→ **Extract to read**:
━━━━━━━━━━━━━━━━
Who Was Armin T. Wegner?

By | December 8, 2017

[December 8, 2017]  In 1784, Robert Burns wrote in a poem1 that “Man’s inhumanity to man causes countless thousands to mourn.”  His inspiration was based on his own poverty in which he lived.  It is poetic, in a sense, that we use his words to describe the horrific genocide perpetrated against the Armenian peoples in the early 20th Century and first documented by Armin T. Wegner.  So … who was Armin Wegner?

Wegner was a German who enrolled as a medic during World War I and served in what is now the country of Turkey.  In the winter of 1914-15 he took hundreds of photographs of Armenians being deported and starving in northern Syrian camps, in the deserts of Deir-er-Zor, and other nearby parts of the region.
━━━━━━━━━━━━━━━━
→ **Given entries**:

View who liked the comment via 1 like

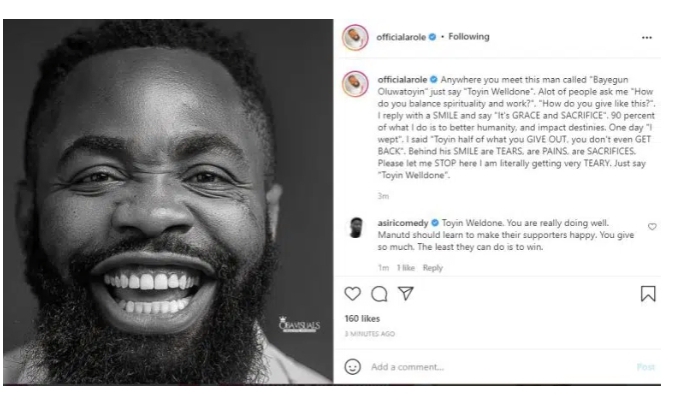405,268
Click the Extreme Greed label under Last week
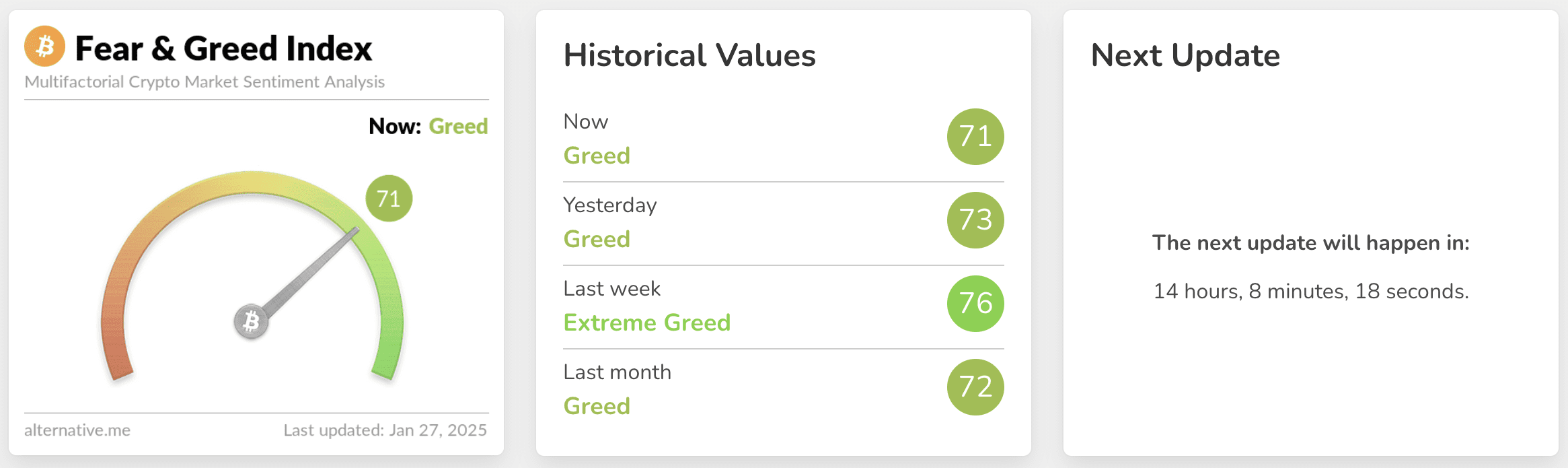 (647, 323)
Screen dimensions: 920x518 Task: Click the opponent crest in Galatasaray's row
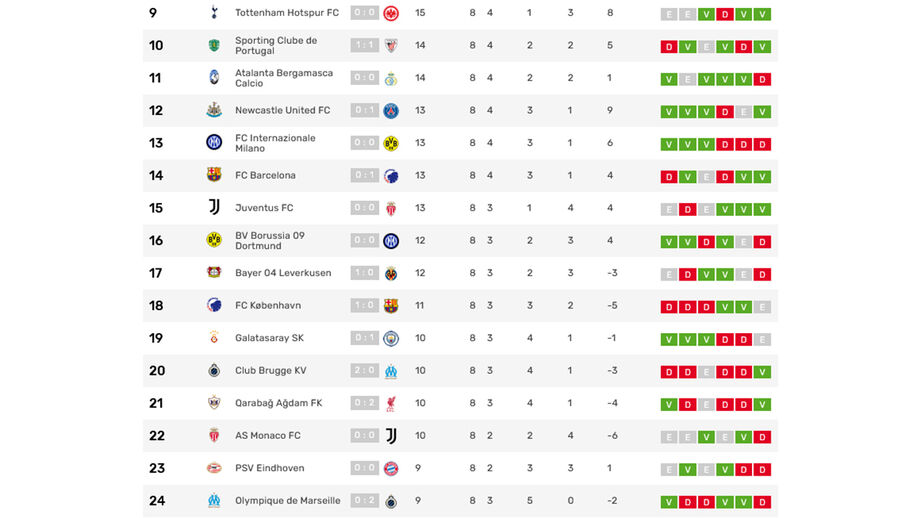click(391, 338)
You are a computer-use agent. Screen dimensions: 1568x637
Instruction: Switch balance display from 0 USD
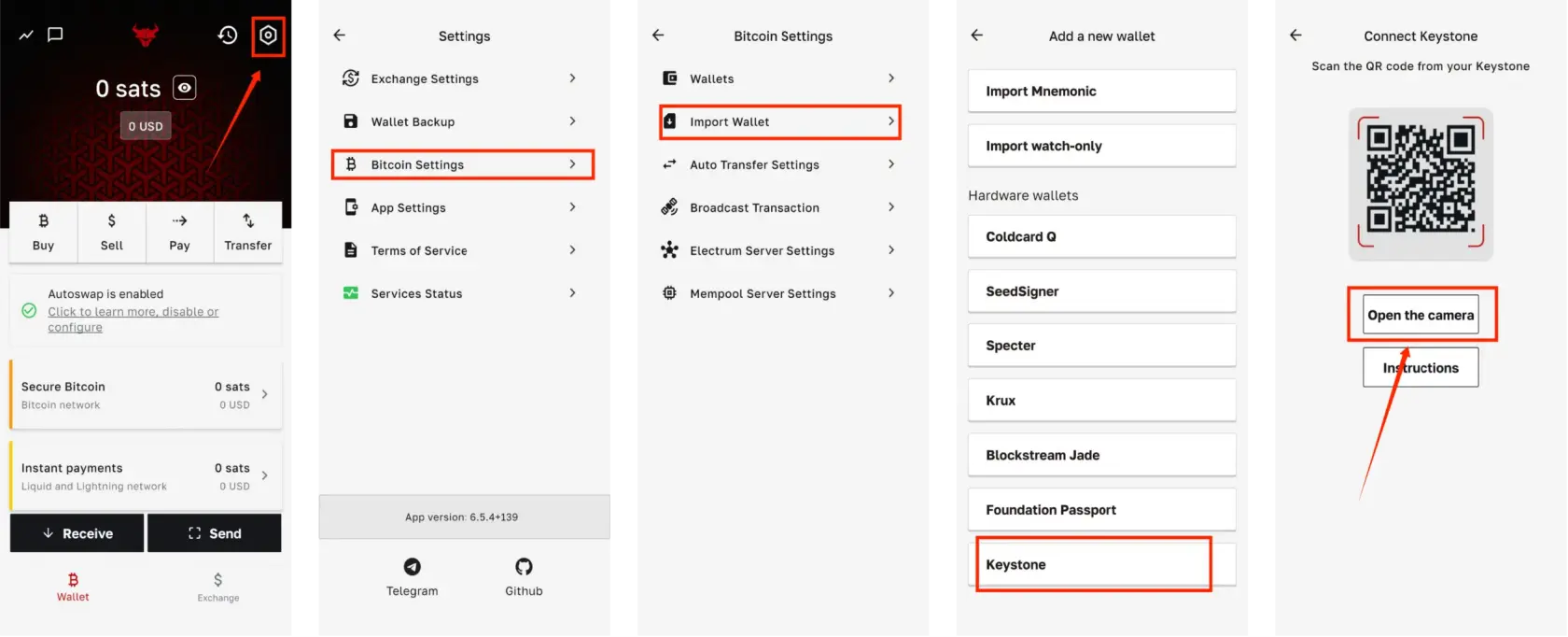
━━━━━━━━━━━━━━━━
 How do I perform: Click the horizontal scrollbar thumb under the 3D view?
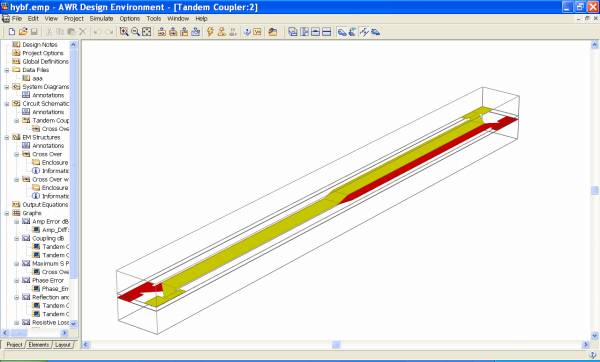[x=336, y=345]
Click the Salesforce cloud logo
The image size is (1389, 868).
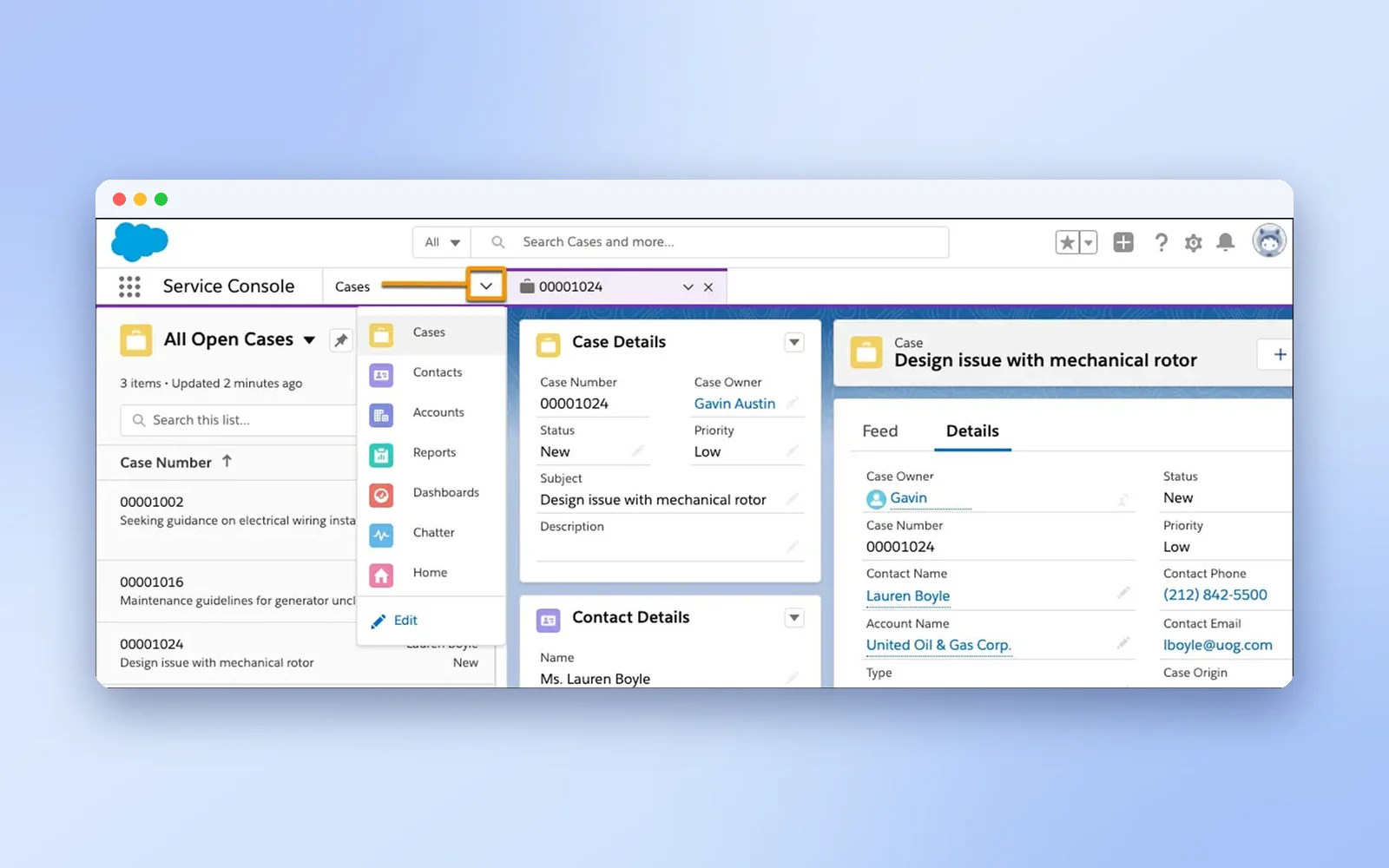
━━━━━━━━━━━━━━━━
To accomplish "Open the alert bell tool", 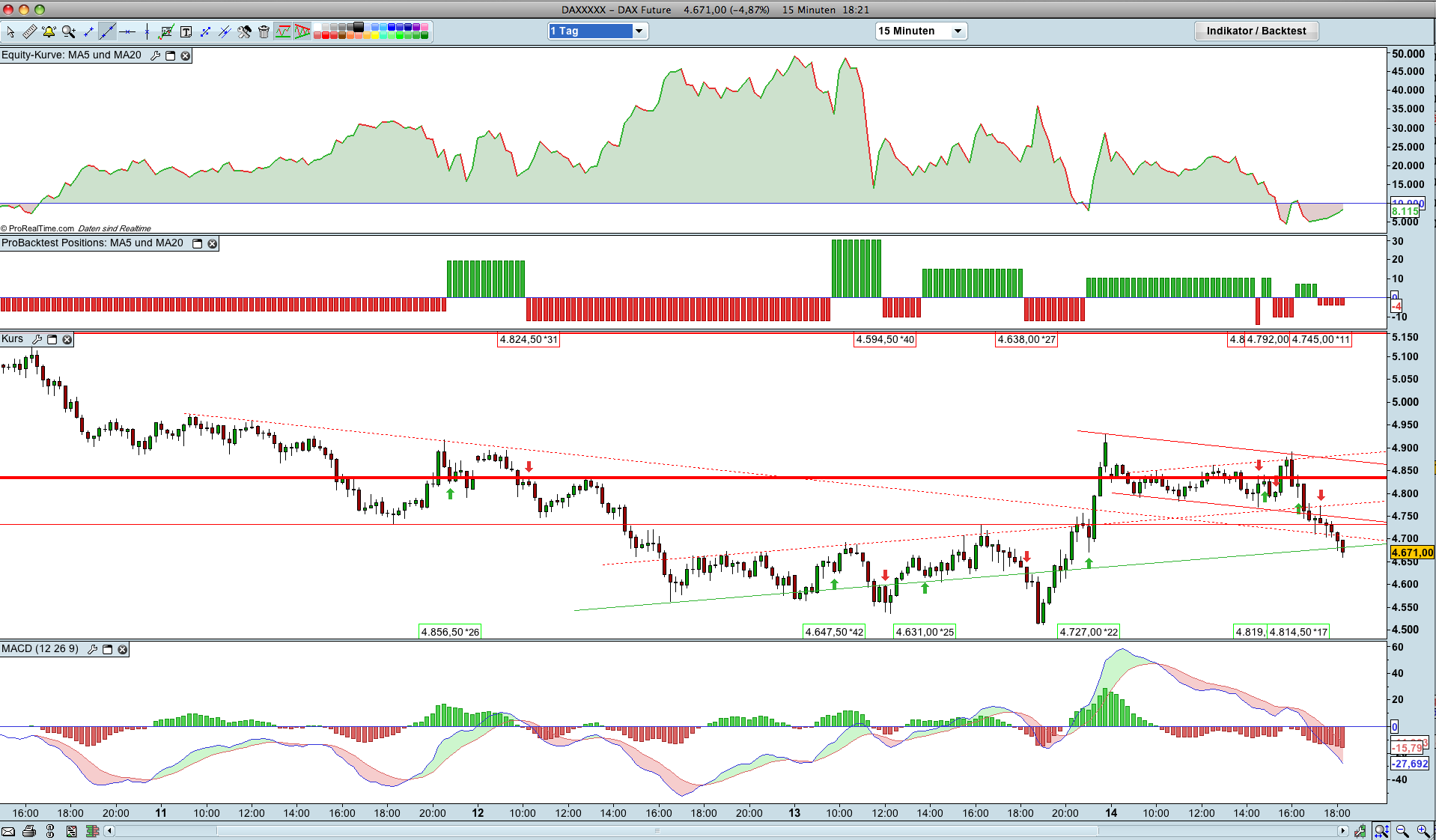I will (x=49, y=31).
━━━━━━━━━━━━━━━━
→ **What you will do**:
(A) Answer these from the article on Armin T. Wegner:
(i) In what year did Robert Burns write the quoted poem?
(ii) In what capacity did Wegner enroll during World War I?
(iii) During which winter did he take the photographs of deported Armenians?
(B) Write the next part of the article on Armin T. Wegner, starting after its final sentence.
The data above are separate material and have no connection to the article on Armin T. Wegner.

→ **Answers to this exercise**:
(A)
(i) 1784
(ii) As a medic
(iii) The winter of 1914-15

(B)
“I venture to claim the right of setting before you these pictures of misery and terror which passed before my eyes during nearly two years, and which will never be obliterated from my mind.” – Armin T. Wegner, German soldier

Because his photos strained the already weak German-Turkish alliance  (one which was already being torn apart due to the sensitivity of the Armenian issue), Wegner was arrested by the Germans and recalled to Germany.  He was warned not to risk the alliance.  Failing to gain cooperation from his own government, Wegner protested against the atrocities in an open letter to U.S. President Woodrow Wilson.

In 1919, Wegner published Der Weg ohne Heimkehr (The Road of No Return), a collection of letters he had written during, what he deemed, the “martyrdom of the Armenians.2  A summary version of these can be found in a search of the web (see link for Armin T Wegners Letters and Diary of 1915-1916).  It is indeed an awakening to the plight of those caught in the crossfire of the failed Ottoman Empire and modern Turkey.

It is interesting to note the continued sensitivity of this issue.  Although the term “genocide” did not exist at that time, recently U.S. President Barack Obama avoided using the proper terminology of genocide during his eight years in office when referring to the Armenians.  Interestingly, the Armenian genocide has been called the first holocaust.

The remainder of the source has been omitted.